1 O processo coletivo e seu entrelaçamento com os mecanismos alternativos de resolução de litígios
A cultura nacional, calcada sob uma tradição paternalista, sempre depositou confiabilidade demasiada nas instituições estatais erigidas no seio de uma sociedade posta verticalmente, sem haver espaço para edificação de um diálogo mais aberto com os estratos sociais. Esse aspecto foi sendo absorvido no processo de construção da consciência popular coletiva, chegando à contemporaneidade, ainda, incutido nos meandros sociais, mas fragilizando em decorrência da degeneração institucional, cada vez mais crescente.
Nesse contexto, Cintra, Grinover e Dinamarco (2012, p. 35) afirmam que “vai ganhando corpo a consciência de que, se o que importa é pacificar, torna-se irrelevante que a pacificação venha por obra do Estado ou por outros meios desde que eficientes”. E é almejando a eficiência, tão embaraçada nas instituições públicas, que se começa a pensar em alternativas à alçada jurisdicional, recorrendo à ação volitiva das partes para a escolha de um dos meios que supra a burocrática via judicial, ou mesmo por força legal – através do direcionamento normativo instituído à magistratura brasileira, conforme dispõe o supramencionado artigo 125, inciso IV, do CPC/1973, ao possibilitar ao juiz a tentativa de conciliar as partes em qualquer fase processual.
Assim sendo, a heterocomposição, alicerçada na interferência de um terceiro com poderes decisórios para solucionar a lide que lhe é apresentada, caracteriza-se por meio do instituto da Arbitragem, que possui os mesmos aspectos gerais do tradicional Poder Judiciário, mas tomada como solução extrajudicial dotada de força executiva (LIMA, 2000).
Não constituindo objeto de análise específico no presente estudo, a Arbitragem, regulada através da Lei nº 9.307/1996, é instituto reconhecido pelo sistema jurídico brasileiro e que deve ser amplamente difundido. Ao se confrontar com a apreciação da (in)constitucionalidade do respectivo regime legal, o Supremo Tribunal Federal, em julgamento de recurso em processo de homologação de sentença estrangeira – SE 5.206, decidiu que a Lei não fere os princípios do acesso à justiça e a garantia constitucional da inafastabilidade do controle jurisdicional[3].

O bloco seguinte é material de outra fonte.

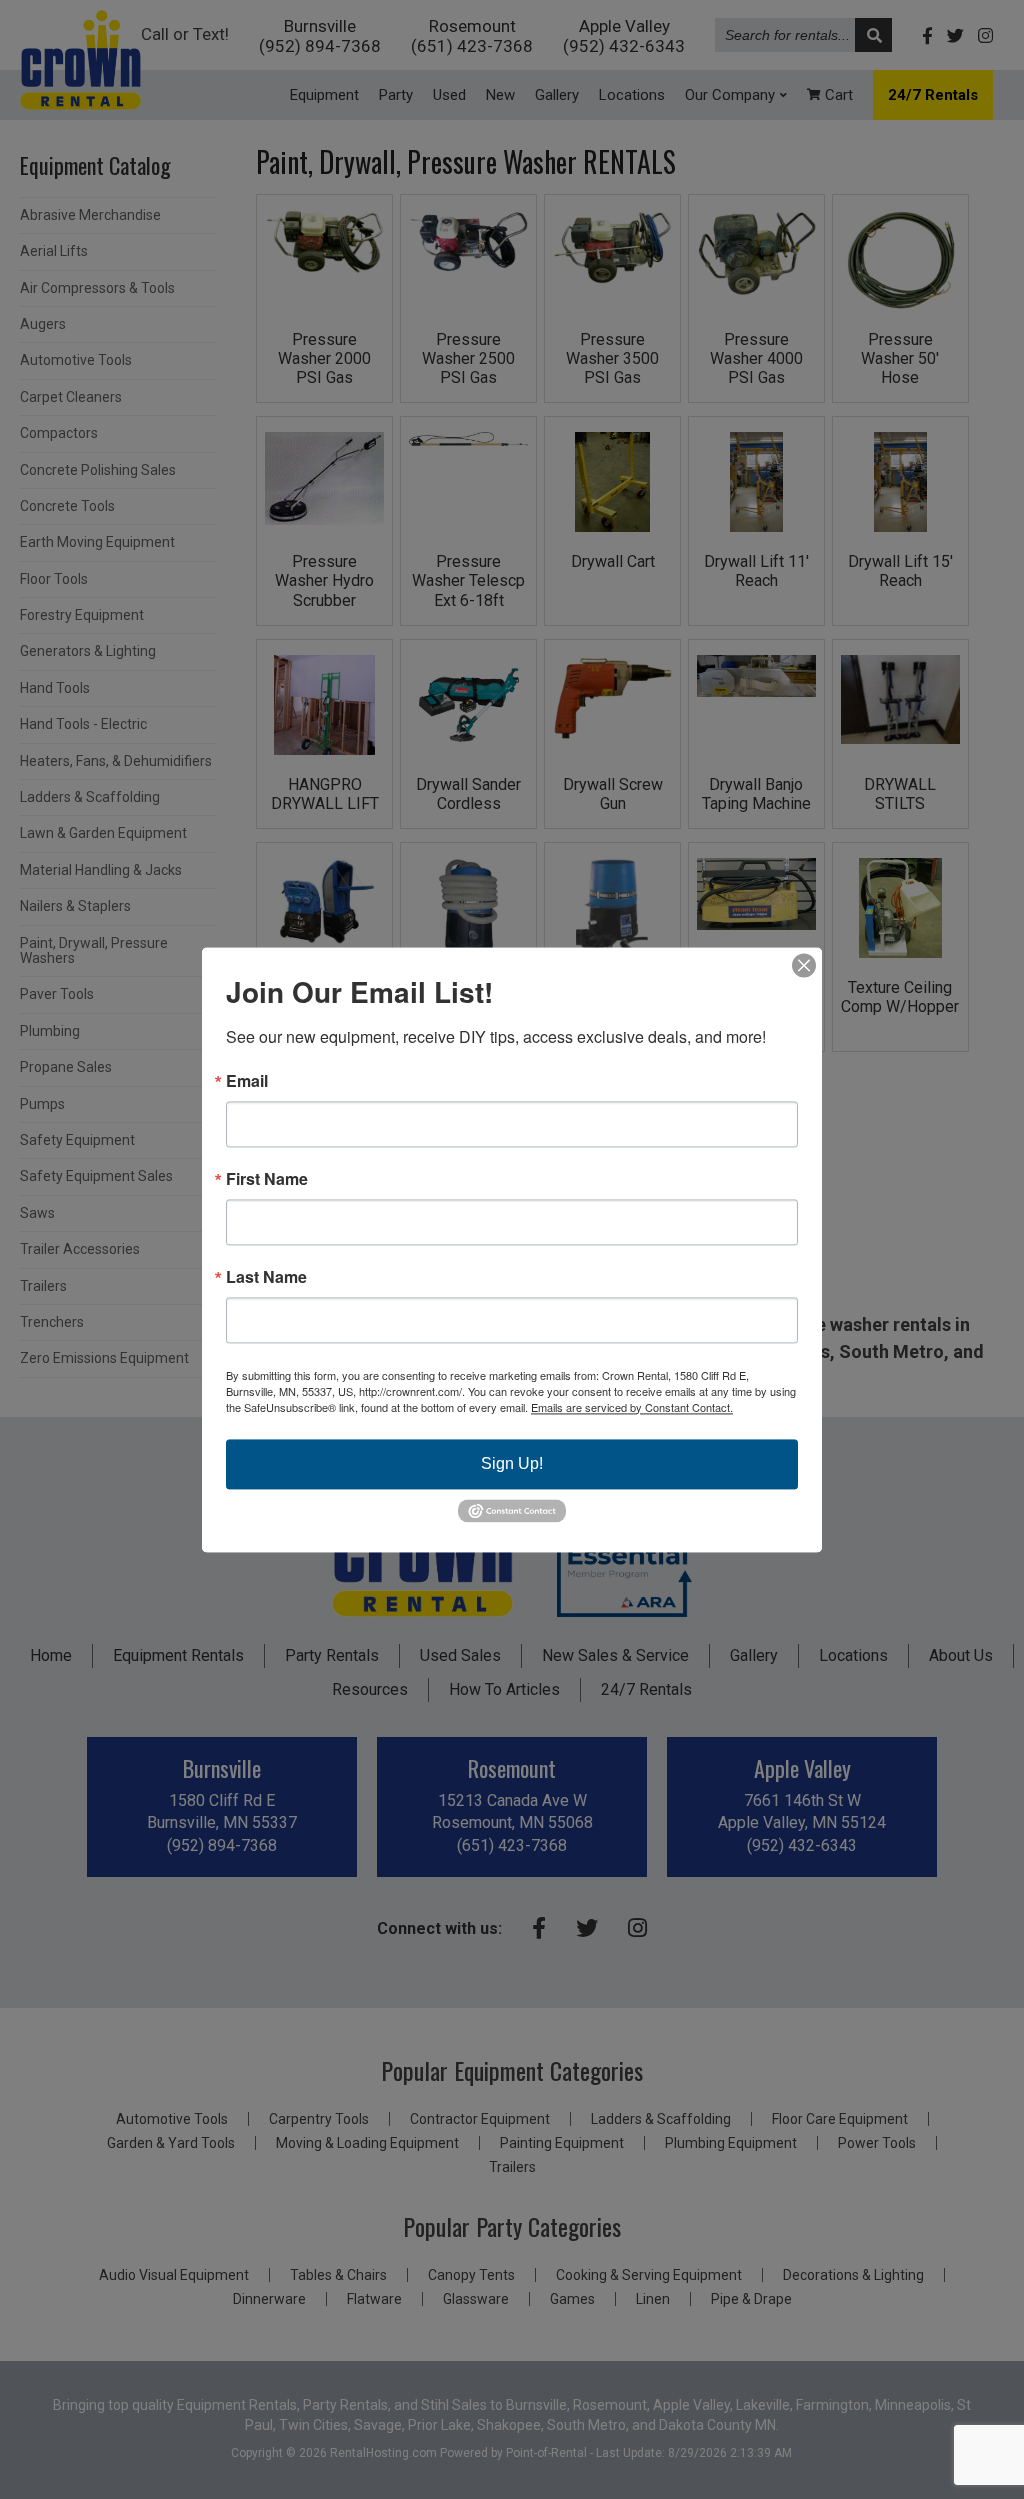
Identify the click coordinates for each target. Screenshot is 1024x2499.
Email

Adentrando à autocomposição, percebe-se que avulta a possibilidade de se alcançar a negociação, onde as próprias partes, sem a presença de um terceiro, alcançam a solução da contenda. É uma espécie de autotutela (em sentido amplo) positiva, incentivada pelo ordenamento jurídico pátrio. Mais comum, tem-se a mediação e a conciliação, que “[…] são formas de solução de conflito pelas quais um terceiro intervém em um processo negocial, com a função de auxiliar as partes a chegar a autocomposição. Ao terceiro não cabe resolver o problema, como acontece na arbitragem: o mediador/conciliador exerce um papel de catalisador da solução negocial do conflito” (DIDIER JR., 2013, p. 219).
É necessário, pois, mais para fins didáticos que práticos, a breve distinção entre a mediação[4] e a conciliação[5]. Nesta, de acordo com Cahali (2012, p. 38), “o conciliador intervém com o propósito de mostrar às partes as vantagens de uma composição, esclarecendo sobre os riscos da demanda ser judicializada”, oferecendo propostas equilibradas que sugiram possíveis soluções a demanda. Já naquela, a principal função do mediador “é conduzir as partes ao seu apoderamento, ou seja, a conscientização dos seus atos, ações, condutas e soluções induzindo-as, também, ao reconhecimento da posição do outro para que seja ela respeitada em suas posições e proposições” (CAHALI, 2012, p. 40, grifo do autor).
“Enquanto o conciliador […] participa ativamente do processo, fazendo sugestões às partes para auxiliar na solução do litígio, o mediador apenas auxiliará às partes a melhor compreenderem as causas do litígio, deixando que as próprias partes busquem a solução. O mediador não tem a missão de decidir (nem a ele foi dada autorização para tanto). Ele apenas auxilia as partes na obtenção da solução consensual” (PINHO, 2012, p. 283).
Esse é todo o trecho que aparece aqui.